■ **SOURCE TEXT**

• • • • •

When our bodies are hurt, everything else ceases to exist. Pain is a black hole that sucks up perceptions, thoughts, and emotions into its infinite yet invisible mass (sorry for the over-the-top space metaphor: I just saw Melancholia, so cosmic disasters are currently a major preoccupation) until it is all that’s left. If you’ve ever even stubbed your toe, you know this is true.

Trained in English, Scarry was drawn to pain because of what she saw as literature’s inability to describe it. “The real problem for language wasn’t the abstract but the concrete,” she told The New York Times. “As hard as it is to get a notion of truth in a novel […] it can be done. Whereas I realized that no novel I was reading was about physical pain.”

• • • • •

■ **SUPPLIED DATA**
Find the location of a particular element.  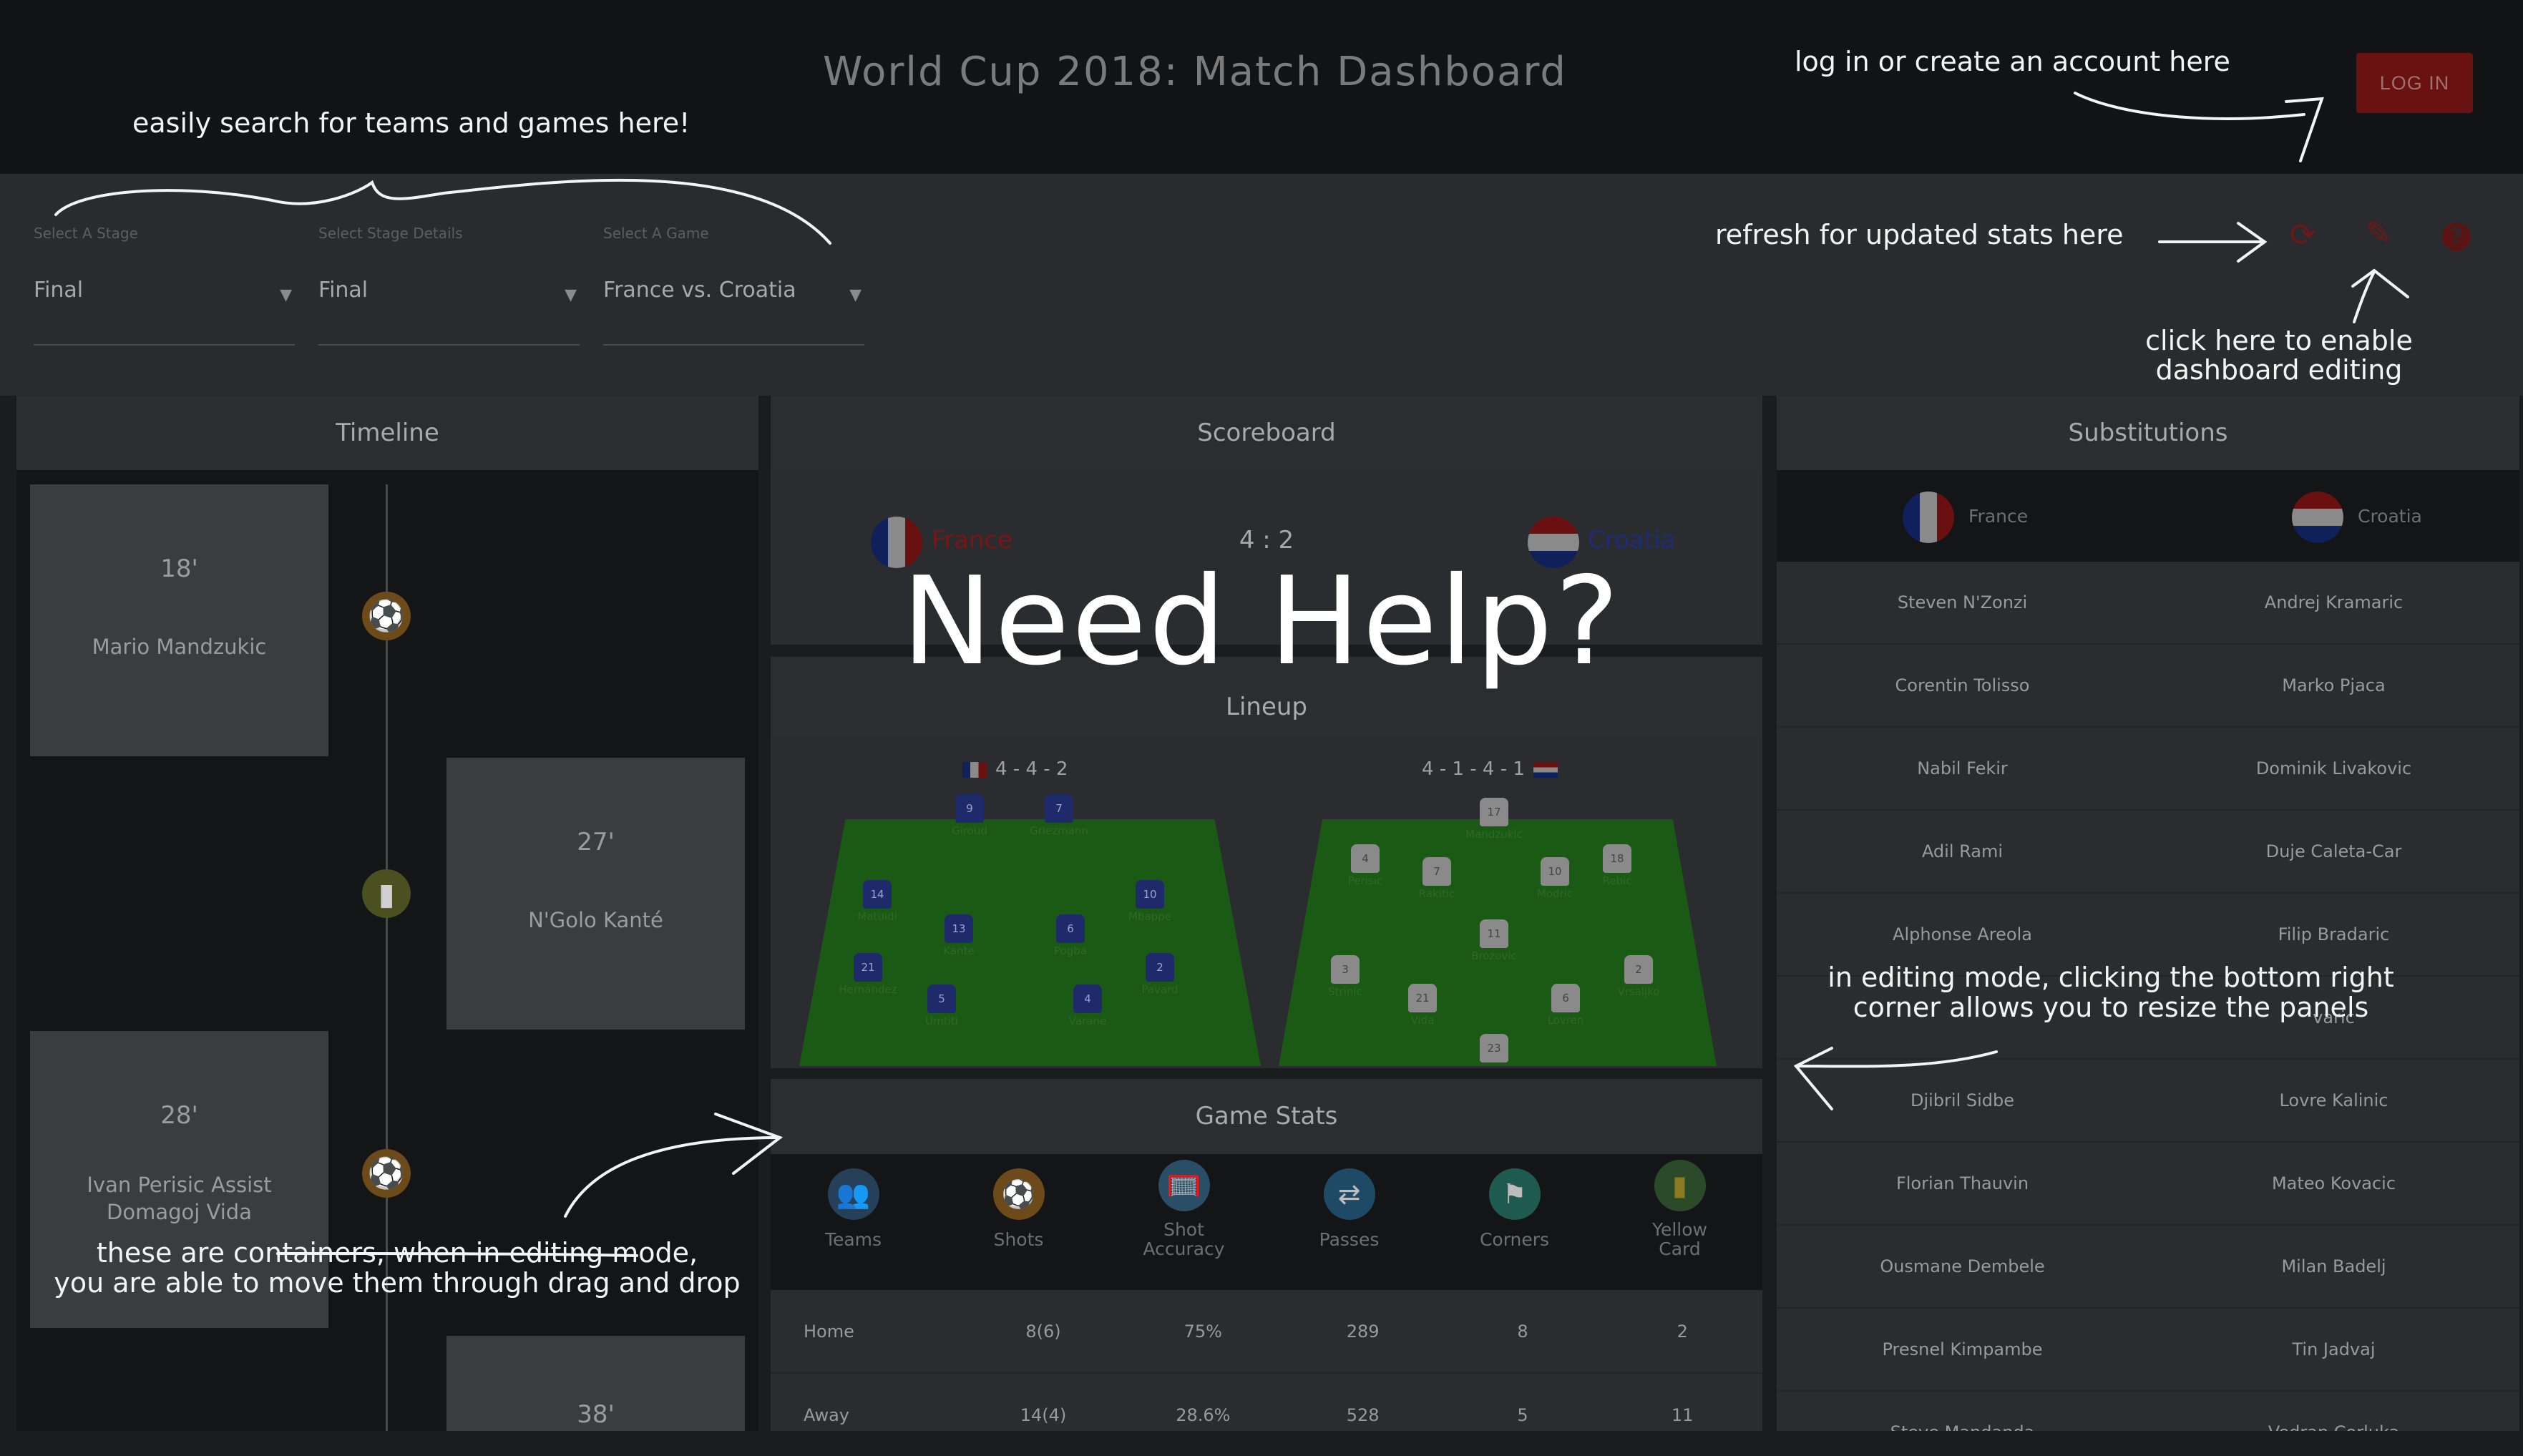

drag-strike-line is located at coordinates (457, 1254).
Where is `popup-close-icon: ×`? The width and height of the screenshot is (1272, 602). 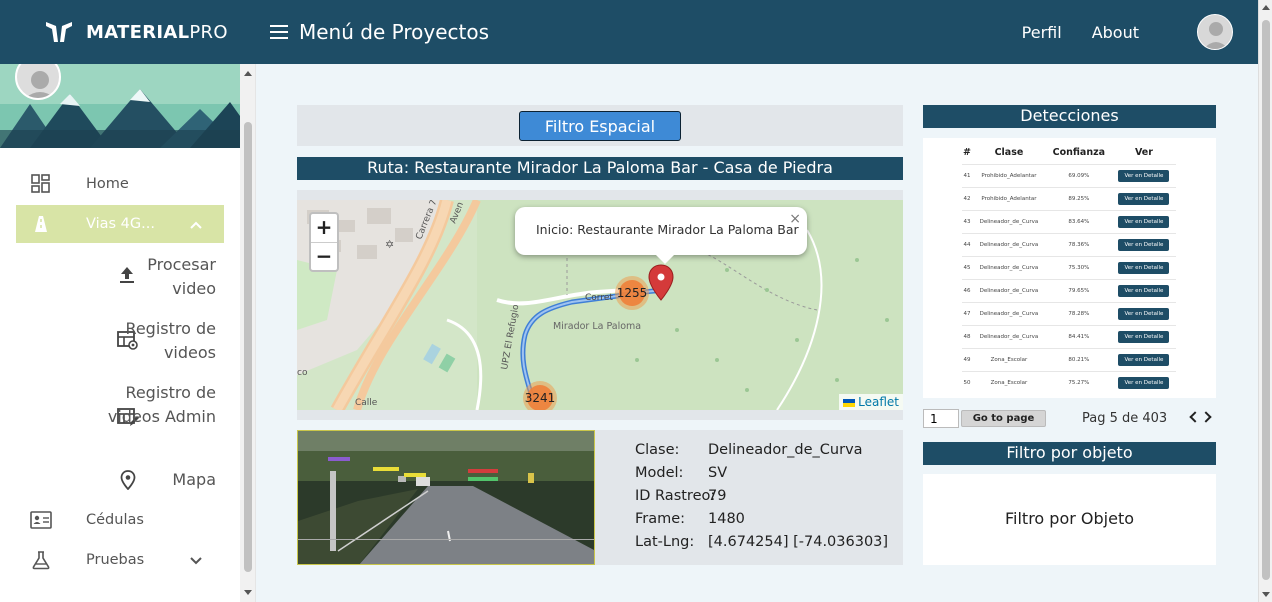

• • • • •

■ **WHAT YOU HAVE TO DO**
Retype the part of the passage about pain between "When our bodies" and "know this is true.", inclusive. The lines are separate material, unconnected to the passage about pain.

■ **EXERCISE RESULT**
When our bodies are hurt, everything else ceases to exist. Pain is a black hole that sucks up perceptions, thoughts, and emotions into its infinite yet invisible mass (sorry for the over-the-top space metaphor: I just saw Melancholia, so cosmic disasters are currently a major preoccupation) until it is all that’s left. If you’ve ever even stubbed your toe, you know this is true.